--- START ---
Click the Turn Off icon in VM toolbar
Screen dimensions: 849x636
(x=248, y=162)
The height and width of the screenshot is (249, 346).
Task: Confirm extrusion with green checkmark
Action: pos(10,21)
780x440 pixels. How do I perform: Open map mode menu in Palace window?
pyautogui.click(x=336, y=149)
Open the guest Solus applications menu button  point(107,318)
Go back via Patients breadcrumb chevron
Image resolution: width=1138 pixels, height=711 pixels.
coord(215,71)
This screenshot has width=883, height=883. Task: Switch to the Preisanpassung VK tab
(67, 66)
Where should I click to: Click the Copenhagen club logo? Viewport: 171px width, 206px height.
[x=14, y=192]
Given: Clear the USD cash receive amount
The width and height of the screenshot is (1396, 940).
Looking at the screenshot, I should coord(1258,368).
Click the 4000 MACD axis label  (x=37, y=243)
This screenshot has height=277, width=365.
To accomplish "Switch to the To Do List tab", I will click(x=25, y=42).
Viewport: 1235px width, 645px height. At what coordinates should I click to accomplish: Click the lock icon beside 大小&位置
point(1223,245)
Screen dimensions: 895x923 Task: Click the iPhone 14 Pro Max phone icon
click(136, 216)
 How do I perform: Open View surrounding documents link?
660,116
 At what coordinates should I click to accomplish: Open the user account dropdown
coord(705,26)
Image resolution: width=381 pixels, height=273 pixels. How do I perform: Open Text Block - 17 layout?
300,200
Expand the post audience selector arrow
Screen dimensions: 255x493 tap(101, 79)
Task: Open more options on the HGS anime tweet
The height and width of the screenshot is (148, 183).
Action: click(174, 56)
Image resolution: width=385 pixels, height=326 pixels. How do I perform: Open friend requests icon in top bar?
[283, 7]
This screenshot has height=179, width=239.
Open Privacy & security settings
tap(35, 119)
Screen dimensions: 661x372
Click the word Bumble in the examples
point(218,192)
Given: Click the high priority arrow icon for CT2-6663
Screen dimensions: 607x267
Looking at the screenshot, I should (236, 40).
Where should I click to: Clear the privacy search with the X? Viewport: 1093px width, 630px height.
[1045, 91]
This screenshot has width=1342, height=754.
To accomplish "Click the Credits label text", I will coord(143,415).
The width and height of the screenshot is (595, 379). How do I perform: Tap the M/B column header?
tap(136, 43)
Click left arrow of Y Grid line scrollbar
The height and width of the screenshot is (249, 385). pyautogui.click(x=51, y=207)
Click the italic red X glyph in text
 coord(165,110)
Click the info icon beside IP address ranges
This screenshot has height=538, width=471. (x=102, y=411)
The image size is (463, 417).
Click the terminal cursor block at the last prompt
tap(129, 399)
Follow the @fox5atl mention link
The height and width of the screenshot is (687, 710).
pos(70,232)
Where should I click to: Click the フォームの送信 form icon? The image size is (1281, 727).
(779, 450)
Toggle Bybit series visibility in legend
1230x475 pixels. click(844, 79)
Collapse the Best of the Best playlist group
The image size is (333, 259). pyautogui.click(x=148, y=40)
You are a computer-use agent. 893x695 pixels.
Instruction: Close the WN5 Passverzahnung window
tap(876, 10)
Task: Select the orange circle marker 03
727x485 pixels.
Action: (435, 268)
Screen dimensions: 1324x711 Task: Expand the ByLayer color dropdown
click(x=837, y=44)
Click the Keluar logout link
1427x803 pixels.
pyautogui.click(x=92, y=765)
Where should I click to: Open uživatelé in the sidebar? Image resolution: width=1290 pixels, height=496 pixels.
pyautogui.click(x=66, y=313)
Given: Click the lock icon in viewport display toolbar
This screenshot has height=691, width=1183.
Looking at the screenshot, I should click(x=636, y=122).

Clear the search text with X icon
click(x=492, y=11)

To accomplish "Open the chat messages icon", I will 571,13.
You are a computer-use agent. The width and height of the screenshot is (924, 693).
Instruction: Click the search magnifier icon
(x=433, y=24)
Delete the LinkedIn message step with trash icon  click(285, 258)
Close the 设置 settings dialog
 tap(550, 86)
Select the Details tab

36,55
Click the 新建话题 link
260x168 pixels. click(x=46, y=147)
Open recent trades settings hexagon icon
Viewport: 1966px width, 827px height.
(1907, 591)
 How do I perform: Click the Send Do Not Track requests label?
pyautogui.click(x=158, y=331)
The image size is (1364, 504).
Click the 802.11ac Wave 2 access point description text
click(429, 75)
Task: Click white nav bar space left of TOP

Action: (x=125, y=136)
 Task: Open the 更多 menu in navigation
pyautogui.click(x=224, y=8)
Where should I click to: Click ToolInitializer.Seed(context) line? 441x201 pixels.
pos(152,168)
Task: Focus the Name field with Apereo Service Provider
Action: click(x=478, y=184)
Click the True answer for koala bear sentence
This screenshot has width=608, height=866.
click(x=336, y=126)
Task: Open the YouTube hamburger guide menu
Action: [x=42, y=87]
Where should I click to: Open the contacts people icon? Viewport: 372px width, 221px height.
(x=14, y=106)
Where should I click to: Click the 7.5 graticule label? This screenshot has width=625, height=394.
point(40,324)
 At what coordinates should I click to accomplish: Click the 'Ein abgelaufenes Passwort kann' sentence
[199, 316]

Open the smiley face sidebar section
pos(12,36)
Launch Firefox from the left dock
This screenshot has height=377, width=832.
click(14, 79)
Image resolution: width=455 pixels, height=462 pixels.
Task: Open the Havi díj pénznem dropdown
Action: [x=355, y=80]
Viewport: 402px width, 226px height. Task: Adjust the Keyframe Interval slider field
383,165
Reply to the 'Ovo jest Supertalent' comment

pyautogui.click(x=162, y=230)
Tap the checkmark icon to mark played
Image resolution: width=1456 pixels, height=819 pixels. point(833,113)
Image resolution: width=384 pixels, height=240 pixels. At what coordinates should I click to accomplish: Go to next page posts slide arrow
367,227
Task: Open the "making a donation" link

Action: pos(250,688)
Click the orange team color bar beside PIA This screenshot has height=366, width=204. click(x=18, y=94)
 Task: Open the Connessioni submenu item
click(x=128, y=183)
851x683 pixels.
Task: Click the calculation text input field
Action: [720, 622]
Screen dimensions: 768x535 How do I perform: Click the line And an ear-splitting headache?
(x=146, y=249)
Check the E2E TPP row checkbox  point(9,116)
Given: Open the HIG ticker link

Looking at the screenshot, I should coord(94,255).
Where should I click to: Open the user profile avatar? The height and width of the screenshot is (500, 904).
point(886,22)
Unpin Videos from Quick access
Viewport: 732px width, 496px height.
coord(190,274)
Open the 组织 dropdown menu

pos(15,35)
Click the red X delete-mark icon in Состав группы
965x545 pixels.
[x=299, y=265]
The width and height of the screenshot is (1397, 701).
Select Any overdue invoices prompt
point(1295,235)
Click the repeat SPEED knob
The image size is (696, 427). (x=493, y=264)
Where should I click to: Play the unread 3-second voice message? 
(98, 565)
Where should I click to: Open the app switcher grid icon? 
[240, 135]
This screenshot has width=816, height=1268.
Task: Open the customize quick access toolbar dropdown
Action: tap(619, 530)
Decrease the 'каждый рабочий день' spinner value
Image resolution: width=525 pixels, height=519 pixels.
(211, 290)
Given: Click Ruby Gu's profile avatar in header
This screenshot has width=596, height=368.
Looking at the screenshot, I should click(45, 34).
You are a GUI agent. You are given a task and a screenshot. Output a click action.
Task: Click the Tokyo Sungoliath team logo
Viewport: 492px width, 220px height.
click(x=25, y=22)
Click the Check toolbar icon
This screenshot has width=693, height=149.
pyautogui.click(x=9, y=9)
--- END ---
• **WHAT THE EXERCISE ASKS**: Set the data down again in full, exactly as given.

• **SOLVED EXERCISE**:
Click the Turn Off icon in VM toolbar
Screen dimensions: 849x636
(x=248, y=162)
The height and width of the screenshot is (249, 346).
Task: Confirm extrusion with green checkmark
Action: pos(10,21)
780x440 pixels. How do I perform: Open map mode menu in Palace window?
pyautogui.click(x=336, y=149)
Open the guest Solus applications menu button  point(107,318)
Go back via Patients breadcrumb chevron
Image resolution: width=1138 pixels, height=711 pixels.
coord(215,71)
This screenshot has width=883, height=883. Task: Switch to the Preisanpassung VK tab
(67, 66)
Where should I click to: Click the Copenhagen club logo? Viewport: 171px width, 206px height.
[x=14, y=192]
Given: Clear the USD cash receive amount
The width and height of the screenshot is (1396, 940).
Looking at the screenshot, I should coord(1258,368).
Click the 4000 MACD axis label  (x=37, y=243)
This screenshot has height=277, width=365.
To accomplish "Switch to the To Do List tab", I will click(x=25, y=42).
Viewport: 1235px width, 645px height. At what coordinates should I click to accomplish: Click the lock icon beside 大小&位置
point(1223,245)
Screen dimensions: 895x923 Task: Click the iPhone 14 Pro Max phone icon
click(136, 216)
 How do I perform: Open View surrounding documents link?
660,116
 At what coordinates should I click to accomplish: Open the user account dropdown
coord(705,26)
Image resolution: width=381 pixels, height=273 pixels. How do I perform: Open Text Block - 17 layout?
300,200
Expand the post audience selector arrow
Screen dimensions: 255x493 tap(101, 79)
Task: Open more options on the HGS anime tweet
The height and width of the screenshot is (148, 183).
Action: click(174, 56)
Image resolution: width=385 pixels, height=326 pixels. How do I perform: Open friend requests icon in top bar?
[283, 7]
This screenshot has height=179, width=239.
Open Privacy & security settings
tap(35, 119)
Screen dimensions: 661x372
Click the word Bumble in the examples
point(218,192)
Given: Click the high priority arrow icon for CT2-6663
Screen dimensions: 607x267
Looking at the screenshot, I should (236, 40).
Where should I click to: Clear the privacy search with the X? Viewport: 1093px width, 630px height.
[1045, 91]
This screenshot has width=1342, height=754.
To accomplish "Click the Credits label text", I will coord(143,415).
The width and height of the screenshot is (595, 379). How do I perform: Tap the M/B column header?
tap(136, 43)
Click left arrow of Y Grid line scrollbar
The height and width of the screenshot is (249, 385). pyautogui.click(x=51, y=207)
Click the italic red X glyph in text
 coord(165,110)
Click the info icon beside IP address ranges
This screenshot has height=538, width=471. (x=102, y=411)
The image size is (463, 417).
Click the terminal cursor block at the last prompt
tap(129, 399)
Follow the @fox5atl mention link
The height and width of the screenshot is (687, 710).
pos(70,232)
Where should I click to: Click the フォームの送信 form icon? The image size is (1281, 727).
(779, 450)
Toggle Bybit series visibility in legend
1230x475 pixels. click(844, 79)
Collapse the Best of the Best playlist group
The image size is (333, 259). pyautogui.click(x=148, y=40)
You are a computer-use agent. 893x695 pixels.
Instruction: Close the WN5 Passverzahnung window
tap(876, 10)
Task: Select the orange circle marker 03
727x485 pixels.
Action: (435, 268)
Screen dimensions: 1324x711 Task: Expand the ByLayer color dropdown
click(x=837, y=44)
Click the Keluar logout link
1427x803 pixels.
pyautogui.click(x=92, y=765)
Where should I click to: Open uživatelé in the sidebar? Image resolution: width=1290 pixels, height=496 pixels.
pyautogui.click(x=66, y=313)
Given: Click the lock icon in viewport display toolbar
This screenshot has height=691, width=1183.
Looking at the screenshot, I should click(x=636, y=122).

Clear the search text with X icon
click(x=492, y=11)

To accomplish "Open the chat messages icon", I will 571,13.
You are a computer-use agent. The width and height of the screenshot is (924, 693).
Instruction: Click the search magnifier icon
(x=433, y=24)
Delete the LinkedIn message step with trash icon  click(285, 258)
Close the 设置 settings dialog
 tap(550, 86)
Select the Details tab

36,55
Click the 新建话题 link
260x168 pixels. click(x=46, y=147)
Open recent trades settings hexagon icon
Viewport: 1966px width, 827px height.
(1907, 591)
 How do I perform: Click the Send Do Not Track requests label?
pyautogui.click(x=158, y=331)
The image size is (1364, 504).
Click the 802.11ac Wave 2 access point description text
click(429, 75)
Task: Click white nav bar space left of TOP

Action: (x=125, y=136)
 Task: Open the 更多 menu in navigation
pyautogui.click(x=224, y=8)
Where should I click to: Click ToolInitializer.Seed(context) line? 441x201 pixels.
pos(152,168)
Task: Focus the Name field with Apereo Service Provider
Action: click(x=478, y=184)
Click the True answer for koala bear sentence
This screenshot has width=608, height=866.
click(x=336, y=126)
Task: Open the YouTube hamburger guide menu
Action: [x=42, y=87]
Where should I click to: Open the contacts people icon? Viewport: 372px width, 221px height.
(x=14, y=106)
Where should I click to: Click the 7.5 graticule label? This screenshot has width=625, height=394.
point(40,324)
 At what coordinates should I click to accomplish: Click the 'Ein abgelaufenes Passwort kann' sentence
[199, 316]

Open the smiley face sidebar section
pos(12,36)
Launch Firefox from the left dock
This screenshot has height=377, width=832.
click(14, 79)
Image resolution: width=455 pixels, height=462 pixels.
Task: Open the Havi díj pénznem dropdown
Action: [x=355, y=80]
Viewport: 402px width, 226px height. Task: Adjust the Keyframe Interval slider field
383,165
Reply to the 'Ovo jest Supertalent' comment

pyautogui.click(x=162, y=230)
Tap the checkmark icon to mark played
Image resolution: width=1456 pixels, height=819 pixels. point(833,113)
Image resolution: width=384 pixels, height=240 pixels. At what coordinates should I click to accomplish: Go to next page posts slide arrow
367,227
Task: Open the "making a donation" link

Action: pos(250,688)
Click the orange team color bar beside PIA This screenshot has height=366, width=204. click(x=18, y=94)
 Task: Open the Connessioni submenu item
click(x=128, y=183)
851x683 pixels.
Task: Click the calculation text input field
Action: [720, 622]
Screen dimensions: 768x535 How do I perform: Click the line And an ear-splitting headache?
(x=146, y=249)
Check the E2E TPP row checkbox  point(9,116)
Given: Open the HIG ticker link

Looking at the screenshot, I should coord(94,255).
Where should I click to: Open the user profile avatar? The height and width of the screenshot is (500, 904).
point(886,22)
Unpin Videos from Quick access
Viewport: 732px width, 496px height.
coord(190,274)
Open the 组织 dropdown menu

pos(15,35)
Click the red X delete-mark icon in Состав группы
965x545 pixels.
[x=299, y=265]
The width and height of the screenshot is (1397, 701).
Select Any overdue invoices prompt
point(1295,235)
Click the repeat SPEED knob
The image size is (696, 427). (x=493, y=264)
Where should I click to: Play the unread 3-second voice message? 
(98, 565)
Where should I click to: Open the app switcher grid icon? 
[240, 135]
This screenshot has width=816, height=1268.
Task: Open the customize quick access toolbar dropdown
Action: tap(619, 530)
Decrease the 'каждый рабочий день' spinner value
Image resolution: width=525 pixels, height=519 pixels.
(211, 290)
Given: Click Ruby Gu's profile avatar in header
This screenshot has width=596, height=368.
Looking at the screenshot, I should click(45, 34).
You are a GUI agent. You are given a task and a screenshot. Output a click action.
Task: Click the Tokyo Sungoliath team logo
Viewport: 492px width, 220px height.
click(x=25, y=22)
Click the Check toolbar icon
This screenshot has width=693, height=149.
pyautogui.click(x=9, y=9)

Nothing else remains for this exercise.